Reading text START

By feeding strings of human-written data into colonies of bacteria, scientists have discovered a way to turn tiny cells into living, squirming hard drives.

A team of Harvard scientists led by geneticist Seth Shipman has just developed a fascinating way to write chunks information into the genetic code of living, growing bacterial cells. It could be the code for a computer program or the lines of a poem. Either way, these living memory sticks can pass this data onto their descendants, and scientists can later read that data by genotyping the bacteria. As Shipman explains in a paper today in the journal Science, his method can upload roughly 100 bytes of data.

Advertisement – Continue Reading Below

Bacterial Bytes

To be clear, scientists have already proven they can synthetically manufacture DNA in the lab and write into it pretty much whatever they want, including a full-length book on science. "But working within a living cell is an entirely different story and challenge," says Shipman. "Rather than synthesizing DNA and cutting it into a living cell, we wanted to know if we could use nature's own methods to write directly onto the genome of a bacterial cell, so it gets copied and pasted into every subsequent generation."

Before Shipman's experiment, the most information any scientist had ever permanently uploaded into a living cell was 11 bits of information. That's a mere 11 zeros and ones of binary data, and less information than your computer requires to code for two alphabetic letters. Shipman's technique expanded this record to roughly 100 bytes of data. For reference, it would take your computer precisely one hundred bytes to encode this very sentence.

"We wanted to know if we could use nature's own methods to write directly onto the genome."

Shipman used a fascinating immune response that certain bacteria have to protect themselves against viral infection. In the parlance of geneticists, this response is called the CRISPR/Cas system, and it's actually quite simple. Basically, when these bacteria are invaded by viruses, they can physically cut out a segment of the attacking virus's DNA and then paste it into a specific region of the bacteria's own genome. This allows a bacteria to remember what a certain virus looked like in case it ever tries to invade again. Not only that, but this genetic memory is passed on to the bacteria's progeny, transferring the viral immunity to future generations.

Shipman's team found that as long as you introduce a segment of genetic data that looks like viral DNA to a colony of bacteria carrying this CRISPR/Cas system, the bacteria would gobble it up and incorporate it into their genetic code. To turn a colony of bacteria into a jumble of tiny hard drives, all Shipman had to do was disperse loose segments of faux-viral DNA into a colony of E. coli bacteria that had the CRISPR/Cas system. The DNA segments these scientists used were actually just arbitrary strings of data—say, secret messages written in the A, T, C, G, nucleotide genetic letters of life—that were book-ended with chunks of real virus DNA. Shipman introduced one segment of information at a time and let the bacteria do the rest, storing away information like fastidious librarians.

Reading text END
Supplied material START

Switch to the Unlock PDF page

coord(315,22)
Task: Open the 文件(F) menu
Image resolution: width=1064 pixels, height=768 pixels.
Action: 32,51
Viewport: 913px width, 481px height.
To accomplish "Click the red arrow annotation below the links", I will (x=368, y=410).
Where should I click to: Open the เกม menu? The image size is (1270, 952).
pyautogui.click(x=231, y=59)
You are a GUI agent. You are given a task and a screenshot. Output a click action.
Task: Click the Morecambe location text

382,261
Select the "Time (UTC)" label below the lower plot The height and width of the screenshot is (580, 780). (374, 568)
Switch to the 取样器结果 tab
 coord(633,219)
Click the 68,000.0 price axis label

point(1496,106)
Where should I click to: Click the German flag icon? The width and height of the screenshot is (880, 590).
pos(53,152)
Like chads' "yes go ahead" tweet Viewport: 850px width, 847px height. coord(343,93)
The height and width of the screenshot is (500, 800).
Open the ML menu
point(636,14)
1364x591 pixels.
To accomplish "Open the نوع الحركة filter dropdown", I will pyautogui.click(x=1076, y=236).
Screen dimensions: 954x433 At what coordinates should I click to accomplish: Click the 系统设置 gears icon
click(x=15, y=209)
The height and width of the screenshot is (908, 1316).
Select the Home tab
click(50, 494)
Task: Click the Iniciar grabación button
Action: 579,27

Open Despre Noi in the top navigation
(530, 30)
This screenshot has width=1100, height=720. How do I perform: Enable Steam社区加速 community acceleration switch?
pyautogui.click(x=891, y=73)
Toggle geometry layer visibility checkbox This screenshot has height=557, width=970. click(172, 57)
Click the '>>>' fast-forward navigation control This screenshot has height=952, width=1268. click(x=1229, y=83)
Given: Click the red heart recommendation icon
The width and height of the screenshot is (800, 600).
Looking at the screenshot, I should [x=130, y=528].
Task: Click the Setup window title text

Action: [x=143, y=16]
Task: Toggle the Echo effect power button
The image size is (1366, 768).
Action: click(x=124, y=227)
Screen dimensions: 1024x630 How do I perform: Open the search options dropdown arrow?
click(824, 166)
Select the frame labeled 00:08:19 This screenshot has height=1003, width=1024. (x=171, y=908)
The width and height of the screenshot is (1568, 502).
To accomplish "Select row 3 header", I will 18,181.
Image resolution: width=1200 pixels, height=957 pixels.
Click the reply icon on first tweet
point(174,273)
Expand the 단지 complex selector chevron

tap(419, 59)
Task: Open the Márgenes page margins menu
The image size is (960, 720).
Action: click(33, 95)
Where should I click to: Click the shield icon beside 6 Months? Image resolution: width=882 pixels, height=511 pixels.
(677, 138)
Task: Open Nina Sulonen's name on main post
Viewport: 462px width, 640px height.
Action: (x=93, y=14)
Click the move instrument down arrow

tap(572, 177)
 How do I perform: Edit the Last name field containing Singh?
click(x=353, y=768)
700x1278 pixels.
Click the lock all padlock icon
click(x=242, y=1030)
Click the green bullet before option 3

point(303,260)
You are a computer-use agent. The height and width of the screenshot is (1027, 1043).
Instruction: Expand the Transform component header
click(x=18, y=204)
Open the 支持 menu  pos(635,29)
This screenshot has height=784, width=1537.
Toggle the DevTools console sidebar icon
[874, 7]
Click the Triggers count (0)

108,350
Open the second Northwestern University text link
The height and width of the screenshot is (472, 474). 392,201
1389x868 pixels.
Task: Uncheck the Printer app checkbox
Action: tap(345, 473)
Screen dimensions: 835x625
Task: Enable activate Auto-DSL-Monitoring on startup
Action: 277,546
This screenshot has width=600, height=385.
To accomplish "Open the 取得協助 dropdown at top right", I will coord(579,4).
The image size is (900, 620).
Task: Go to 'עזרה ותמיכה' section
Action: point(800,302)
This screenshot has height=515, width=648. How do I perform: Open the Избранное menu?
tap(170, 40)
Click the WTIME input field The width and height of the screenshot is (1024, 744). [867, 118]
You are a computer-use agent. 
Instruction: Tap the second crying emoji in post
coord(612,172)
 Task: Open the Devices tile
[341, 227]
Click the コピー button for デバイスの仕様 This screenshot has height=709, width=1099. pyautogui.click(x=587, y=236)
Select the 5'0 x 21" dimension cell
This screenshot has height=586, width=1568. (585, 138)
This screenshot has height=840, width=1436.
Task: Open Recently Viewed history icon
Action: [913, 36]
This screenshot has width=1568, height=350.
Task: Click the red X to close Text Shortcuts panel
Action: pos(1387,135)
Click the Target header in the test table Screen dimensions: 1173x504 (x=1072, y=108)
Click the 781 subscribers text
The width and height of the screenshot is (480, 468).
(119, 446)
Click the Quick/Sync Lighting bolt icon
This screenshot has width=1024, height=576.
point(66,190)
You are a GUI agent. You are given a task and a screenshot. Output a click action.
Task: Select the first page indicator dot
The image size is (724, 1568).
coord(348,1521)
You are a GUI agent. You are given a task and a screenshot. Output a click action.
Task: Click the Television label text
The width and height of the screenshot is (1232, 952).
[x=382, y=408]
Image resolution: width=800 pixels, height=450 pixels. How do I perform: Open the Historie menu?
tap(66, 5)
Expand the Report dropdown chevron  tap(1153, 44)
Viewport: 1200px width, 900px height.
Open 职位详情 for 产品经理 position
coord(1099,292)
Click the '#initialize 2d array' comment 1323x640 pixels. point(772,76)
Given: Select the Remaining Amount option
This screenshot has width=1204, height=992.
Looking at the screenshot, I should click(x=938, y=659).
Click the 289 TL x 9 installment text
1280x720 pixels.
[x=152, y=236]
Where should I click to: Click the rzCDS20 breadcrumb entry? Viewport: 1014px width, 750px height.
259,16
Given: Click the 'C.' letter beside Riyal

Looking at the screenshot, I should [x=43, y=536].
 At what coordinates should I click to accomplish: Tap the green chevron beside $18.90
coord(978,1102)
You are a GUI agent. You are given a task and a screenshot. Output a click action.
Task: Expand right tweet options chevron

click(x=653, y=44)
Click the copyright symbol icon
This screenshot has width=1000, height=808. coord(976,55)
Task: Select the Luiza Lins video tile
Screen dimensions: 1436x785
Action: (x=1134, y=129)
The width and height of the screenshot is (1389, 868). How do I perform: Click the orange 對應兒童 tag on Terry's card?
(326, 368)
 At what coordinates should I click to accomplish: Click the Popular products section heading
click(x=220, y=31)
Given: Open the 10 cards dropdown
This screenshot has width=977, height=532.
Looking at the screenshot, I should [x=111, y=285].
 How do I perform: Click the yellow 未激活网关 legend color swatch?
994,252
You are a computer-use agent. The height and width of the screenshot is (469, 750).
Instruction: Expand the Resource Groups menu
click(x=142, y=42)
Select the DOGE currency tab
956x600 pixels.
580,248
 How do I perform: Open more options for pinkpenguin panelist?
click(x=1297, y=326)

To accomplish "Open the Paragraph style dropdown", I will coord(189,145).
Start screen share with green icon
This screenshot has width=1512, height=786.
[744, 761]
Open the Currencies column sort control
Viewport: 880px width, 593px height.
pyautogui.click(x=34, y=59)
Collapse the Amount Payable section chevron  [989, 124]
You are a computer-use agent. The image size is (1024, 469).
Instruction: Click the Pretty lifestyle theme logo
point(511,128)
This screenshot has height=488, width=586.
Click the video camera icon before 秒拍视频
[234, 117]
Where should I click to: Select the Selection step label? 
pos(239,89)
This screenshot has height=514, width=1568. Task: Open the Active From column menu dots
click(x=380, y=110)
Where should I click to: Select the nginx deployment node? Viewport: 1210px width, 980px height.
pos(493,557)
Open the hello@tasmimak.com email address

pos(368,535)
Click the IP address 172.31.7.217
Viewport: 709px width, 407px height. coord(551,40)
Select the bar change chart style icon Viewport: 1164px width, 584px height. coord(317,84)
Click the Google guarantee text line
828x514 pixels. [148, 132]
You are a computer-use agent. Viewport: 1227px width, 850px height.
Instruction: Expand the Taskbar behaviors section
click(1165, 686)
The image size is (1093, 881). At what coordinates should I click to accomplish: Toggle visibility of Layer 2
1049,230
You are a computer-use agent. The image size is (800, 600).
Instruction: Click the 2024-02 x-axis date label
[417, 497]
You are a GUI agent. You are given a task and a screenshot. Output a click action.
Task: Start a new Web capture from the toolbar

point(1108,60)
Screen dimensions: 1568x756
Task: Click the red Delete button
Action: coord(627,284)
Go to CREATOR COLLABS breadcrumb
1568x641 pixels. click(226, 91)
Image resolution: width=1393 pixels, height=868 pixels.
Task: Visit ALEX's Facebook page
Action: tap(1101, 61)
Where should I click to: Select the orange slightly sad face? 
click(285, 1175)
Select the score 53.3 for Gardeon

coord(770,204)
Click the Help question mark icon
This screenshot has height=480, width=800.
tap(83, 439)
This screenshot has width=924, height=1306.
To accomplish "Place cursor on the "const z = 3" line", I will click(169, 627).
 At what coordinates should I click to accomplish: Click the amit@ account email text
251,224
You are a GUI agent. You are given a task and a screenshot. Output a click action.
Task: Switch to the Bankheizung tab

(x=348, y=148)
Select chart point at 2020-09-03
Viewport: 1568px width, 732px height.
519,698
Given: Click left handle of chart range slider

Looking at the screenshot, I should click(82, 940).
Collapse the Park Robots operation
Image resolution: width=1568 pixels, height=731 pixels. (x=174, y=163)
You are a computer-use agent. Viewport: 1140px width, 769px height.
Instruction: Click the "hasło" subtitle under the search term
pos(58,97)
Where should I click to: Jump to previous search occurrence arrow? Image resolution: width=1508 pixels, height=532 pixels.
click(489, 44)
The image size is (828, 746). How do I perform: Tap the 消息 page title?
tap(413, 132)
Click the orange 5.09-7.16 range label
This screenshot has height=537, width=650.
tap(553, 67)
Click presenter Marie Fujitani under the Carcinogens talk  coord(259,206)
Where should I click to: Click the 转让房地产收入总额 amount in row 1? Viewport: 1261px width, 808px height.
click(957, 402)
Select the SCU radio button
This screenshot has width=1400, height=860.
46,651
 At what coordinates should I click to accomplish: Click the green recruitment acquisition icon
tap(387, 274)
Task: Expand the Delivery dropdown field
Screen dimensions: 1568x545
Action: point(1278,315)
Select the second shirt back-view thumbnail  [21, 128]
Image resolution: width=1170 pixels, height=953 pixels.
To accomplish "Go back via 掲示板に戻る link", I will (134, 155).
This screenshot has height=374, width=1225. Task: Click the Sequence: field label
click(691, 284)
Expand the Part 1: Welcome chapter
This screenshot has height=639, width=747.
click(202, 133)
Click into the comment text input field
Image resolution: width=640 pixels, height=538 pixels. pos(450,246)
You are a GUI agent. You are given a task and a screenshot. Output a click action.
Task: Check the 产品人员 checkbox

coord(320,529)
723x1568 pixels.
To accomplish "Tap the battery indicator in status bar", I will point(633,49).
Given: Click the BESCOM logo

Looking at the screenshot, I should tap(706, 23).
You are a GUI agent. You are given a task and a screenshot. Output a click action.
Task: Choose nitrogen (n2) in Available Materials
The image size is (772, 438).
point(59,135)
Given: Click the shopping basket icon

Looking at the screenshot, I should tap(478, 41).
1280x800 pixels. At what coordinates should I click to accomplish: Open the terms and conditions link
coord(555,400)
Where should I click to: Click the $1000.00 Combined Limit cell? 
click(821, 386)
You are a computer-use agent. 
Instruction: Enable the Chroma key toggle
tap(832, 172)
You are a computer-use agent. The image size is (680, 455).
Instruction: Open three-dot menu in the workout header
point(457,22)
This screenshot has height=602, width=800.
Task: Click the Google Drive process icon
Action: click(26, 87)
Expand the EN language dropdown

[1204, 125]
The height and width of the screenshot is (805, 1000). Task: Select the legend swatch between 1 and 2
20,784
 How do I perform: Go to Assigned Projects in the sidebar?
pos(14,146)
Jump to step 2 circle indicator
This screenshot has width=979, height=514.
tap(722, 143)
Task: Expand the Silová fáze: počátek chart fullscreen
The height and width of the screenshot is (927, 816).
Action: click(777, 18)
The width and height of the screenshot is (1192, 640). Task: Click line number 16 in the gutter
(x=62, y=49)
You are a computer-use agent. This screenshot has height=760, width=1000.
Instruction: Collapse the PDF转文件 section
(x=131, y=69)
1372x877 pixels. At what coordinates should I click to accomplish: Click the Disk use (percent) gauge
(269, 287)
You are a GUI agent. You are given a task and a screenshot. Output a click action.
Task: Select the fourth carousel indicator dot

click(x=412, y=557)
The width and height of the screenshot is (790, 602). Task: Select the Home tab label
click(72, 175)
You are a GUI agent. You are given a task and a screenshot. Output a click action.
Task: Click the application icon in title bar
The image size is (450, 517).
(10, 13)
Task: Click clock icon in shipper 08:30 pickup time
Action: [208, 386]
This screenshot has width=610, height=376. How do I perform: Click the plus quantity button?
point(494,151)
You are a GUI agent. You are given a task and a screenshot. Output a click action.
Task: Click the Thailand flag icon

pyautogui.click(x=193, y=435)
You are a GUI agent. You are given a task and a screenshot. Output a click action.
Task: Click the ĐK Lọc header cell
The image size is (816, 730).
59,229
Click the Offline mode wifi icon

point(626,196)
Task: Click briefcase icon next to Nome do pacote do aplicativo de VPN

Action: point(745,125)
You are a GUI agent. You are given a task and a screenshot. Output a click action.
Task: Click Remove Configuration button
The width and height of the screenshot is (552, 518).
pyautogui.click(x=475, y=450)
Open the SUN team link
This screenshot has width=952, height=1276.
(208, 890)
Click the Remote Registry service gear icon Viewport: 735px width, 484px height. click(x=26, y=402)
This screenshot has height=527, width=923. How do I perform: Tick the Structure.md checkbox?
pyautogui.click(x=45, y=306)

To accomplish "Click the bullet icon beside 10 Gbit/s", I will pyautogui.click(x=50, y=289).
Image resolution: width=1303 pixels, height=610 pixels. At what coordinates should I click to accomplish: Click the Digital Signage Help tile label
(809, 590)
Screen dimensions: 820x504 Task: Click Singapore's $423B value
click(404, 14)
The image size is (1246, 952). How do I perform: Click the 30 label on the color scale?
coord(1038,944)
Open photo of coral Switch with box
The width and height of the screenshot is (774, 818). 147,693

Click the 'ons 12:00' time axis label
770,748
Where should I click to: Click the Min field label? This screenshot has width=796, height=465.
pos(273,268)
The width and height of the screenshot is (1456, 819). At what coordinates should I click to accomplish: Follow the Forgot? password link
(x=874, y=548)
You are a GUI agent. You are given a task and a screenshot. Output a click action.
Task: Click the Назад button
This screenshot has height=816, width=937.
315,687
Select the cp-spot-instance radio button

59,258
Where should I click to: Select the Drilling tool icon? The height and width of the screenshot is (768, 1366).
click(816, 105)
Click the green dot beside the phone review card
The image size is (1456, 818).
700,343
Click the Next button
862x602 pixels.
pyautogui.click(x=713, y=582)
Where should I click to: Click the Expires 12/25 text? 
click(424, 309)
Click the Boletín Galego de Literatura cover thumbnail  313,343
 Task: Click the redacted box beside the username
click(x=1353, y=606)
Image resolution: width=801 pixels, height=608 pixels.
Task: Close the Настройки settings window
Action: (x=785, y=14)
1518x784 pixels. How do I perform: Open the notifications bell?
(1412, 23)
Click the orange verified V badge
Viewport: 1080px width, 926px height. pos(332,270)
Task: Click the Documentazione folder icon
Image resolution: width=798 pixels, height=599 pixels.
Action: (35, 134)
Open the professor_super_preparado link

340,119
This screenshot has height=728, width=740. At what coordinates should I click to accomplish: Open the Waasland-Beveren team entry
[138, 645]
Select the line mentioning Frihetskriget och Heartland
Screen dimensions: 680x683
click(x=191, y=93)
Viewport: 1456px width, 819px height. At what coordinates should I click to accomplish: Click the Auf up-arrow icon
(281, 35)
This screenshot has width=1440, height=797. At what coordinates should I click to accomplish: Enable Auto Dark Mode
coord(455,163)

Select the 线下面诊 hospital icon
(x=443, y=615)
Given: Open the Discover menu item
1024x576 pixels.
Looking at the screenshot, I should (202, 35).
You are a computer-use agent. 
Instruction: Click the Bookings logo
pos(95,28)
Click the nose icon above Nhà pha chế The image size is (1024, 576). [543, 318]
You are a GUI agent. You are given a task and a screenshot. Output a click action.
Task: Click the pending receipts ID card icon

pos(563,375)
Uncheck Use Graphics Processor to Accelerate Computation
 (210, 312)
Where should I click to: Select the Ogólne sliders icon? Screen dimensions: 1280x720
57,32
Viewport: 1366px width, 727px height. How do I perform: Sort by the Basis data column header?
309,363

Supplied material END

Carry on the article about storing data in bacterial DNA, starting after its last sentence.

◆ Output for this task:
Bugs in the Hard Drive

The team was helped by an important fact about CRISPR. The bacteria store their new immune system memories sequentially, so that viral DNA from earlier infections are recorded before those of more recent infections. "That's quite important," Shipman says. "If the new information was just stored randomly, that wouldn't be nearly as informative. You'd have to have tags on each piece of information to know when it was introduced into the cell. Here it's ordered sequentially, like the way you write down the words in a sentence."

There's just one complication. When Shipman introduces coded messages of viral DNA to his bacteria,  not all of the bacteria eat up the message. By chance, some miss it. So if you were to introduce word-by-word the code for the sentence "This Message Is In Your Genes," using six introductions of viral DNA, not all the bacteria would have the complete message. Some would have "This In Genes," while others might only have "Is Genes," and so on. Even with these "errors," Shipman says, you can rapidly genotype a few thousand or million bacteria in a colony and, because the message is always recorded sequentially, deduce what the full message was with crystal clarity. It's like playing a game of DNA telephone.

Shipman says the 100 bytes his team demonstrated is nothing near the limit. Certain cells, like the microorganism Sulfolobus tokodaii would have room for more than 3,000 bytes of data. And with synthetic engineering, it's not hard to imagine certain specially designed hard-drive bacteria with vastly expanded regions of their genetic code, able to rapidly upload vast amounts of data.